RPC vs HTTP: Which Wins for Enterprise Services?

RPC is based on TCP/IP while HTTP services are based on HTTP protocol, which runs on top of TCP, making RPC generally more efficient. Below we compare RPC and HTTP services.

OSI Network Seven-Layer Model

Before discussing RPC vs HTTP, it is useful to understand the OSI seven-layer model (commonly simplified to five layers):

Application layer – defines interfaces for communication and data transfer.

Presentation layer – defines data format, encoding, decoding.

Session layer – manages sessions and logical connections.

Transport layer – manages end‑to‑end data transmission.

Network layer – defines how data is transferred between devices.

Data link layer – encapsulates network‑layer packets into frames.

Physical layer – transmits binary data.

In practice the presentation and session layers are often merged with the application layer, so the focus is on the application and transport layers: HTTP is an application‑layer protocol, TCP is a transport‑layer protocol. Understanding this helps explain why RPC can be more efficient than HTTP.

RPC Services

RPC services can be described from three perspectives: architecture, synchronous vs asynchronous calls, and popular frameworks.

RPC Architecture

A typical RPC architecture consists of four core components: Client, Server, Client Stub, and Server Stub.
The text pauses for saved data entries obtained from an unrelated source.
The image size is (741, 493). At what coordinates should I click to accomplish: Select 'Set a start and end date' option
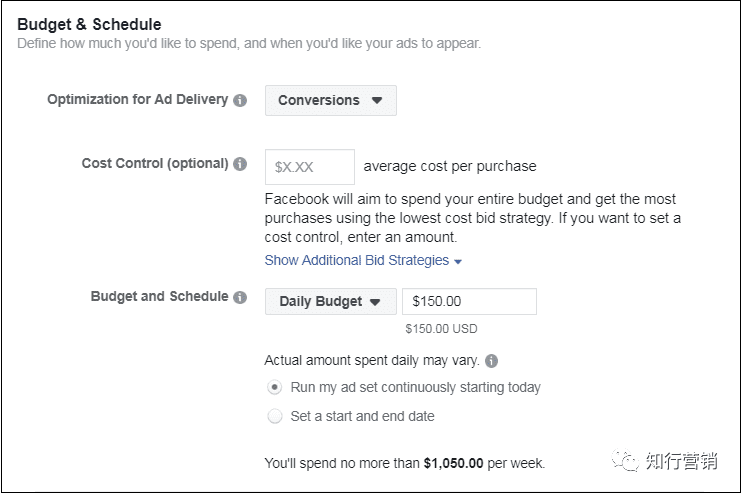275,416
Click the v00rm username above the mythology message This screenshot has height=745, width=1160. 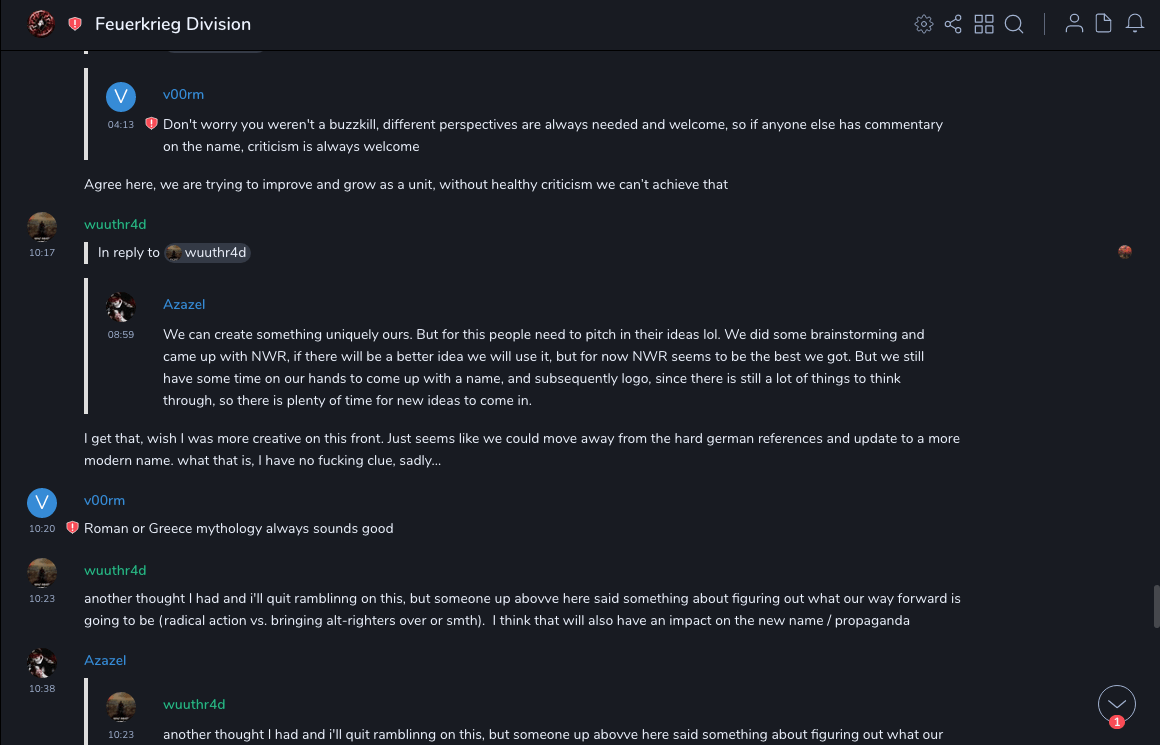[104, 500]
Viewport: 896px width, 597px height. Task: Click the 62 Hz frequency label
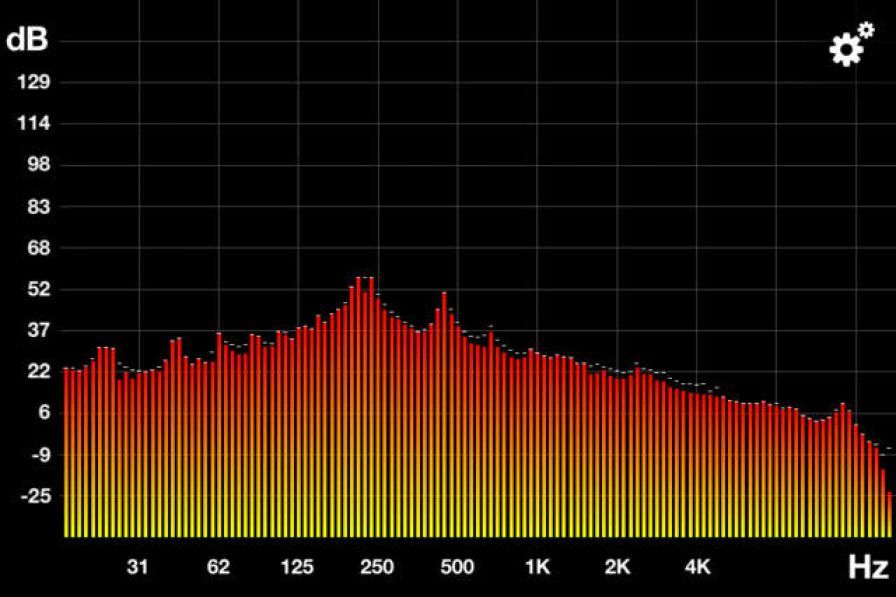point(218,567)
Client – the caller of the service.

Server – the provider of the service.

Client Stub – stores server address information, packages request parameters into a network message, and sends it to the server.

Server Stub – receives the message, unpacks it, and invokes the local method.
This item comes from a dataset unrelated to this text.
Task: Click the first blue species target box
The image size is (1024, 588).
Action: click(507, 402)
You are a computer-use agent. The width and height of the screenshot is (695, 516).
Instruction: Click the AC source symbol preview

RPC is widely used in large enterprises where many systems and complex business lines require high efficiency. In Java projects, interfaces are defined, packaged into a JAR, and shared between client and server to reduce client JAR size and decouple components.

Synchronous vs Asynchronous Calls

Synchronous calls block the client until the result is returned. Asynchronous calls return immediately; the client can receive the result later via callbacks or futures. In Java, Callable and Future support asynchronous execution, while Runnable represents fire‑and‑forget calls.

Popular RPC Frameworks

Three widely used open‑source RPC frameworks are highlighted:

gRPC – Google’s framework built on HTTP/2, supporting many languages and using Netty under the hood.
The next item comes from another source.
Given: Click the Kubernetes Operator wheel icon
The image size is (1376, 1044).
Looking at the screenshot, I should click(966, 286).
Thrift – Facebook’s cross‑language service framework with an IDL code generator; it abstracts RPC communication but requires learning its IDL.

Dubbo – Alibaba’s mature Java RPC framework with pluggable protocols and serialization, integrated with Spring and suitable for micro‑service architectures.

HTTP Services

Traditional HTTP (RESTful) services are simple and convenient for small projects with few interfaces. They use standard HTTP methods and return JSON or XML. However, for large enterprises with many subsystems, RPC offers advantages such as persistent connections, reduced handshake overhead, built‑in service registry, monitoring, and dynamic scaling.

Conclusion

RPC services differ from HTTP services in architecture, performance, and suitability for large‑scale enterprise systems. Choose the framework based on project requirements rather than trends; use RPC when high efficiency and rich management features are needed, and HTTP when rapid development and simplicity are priorities.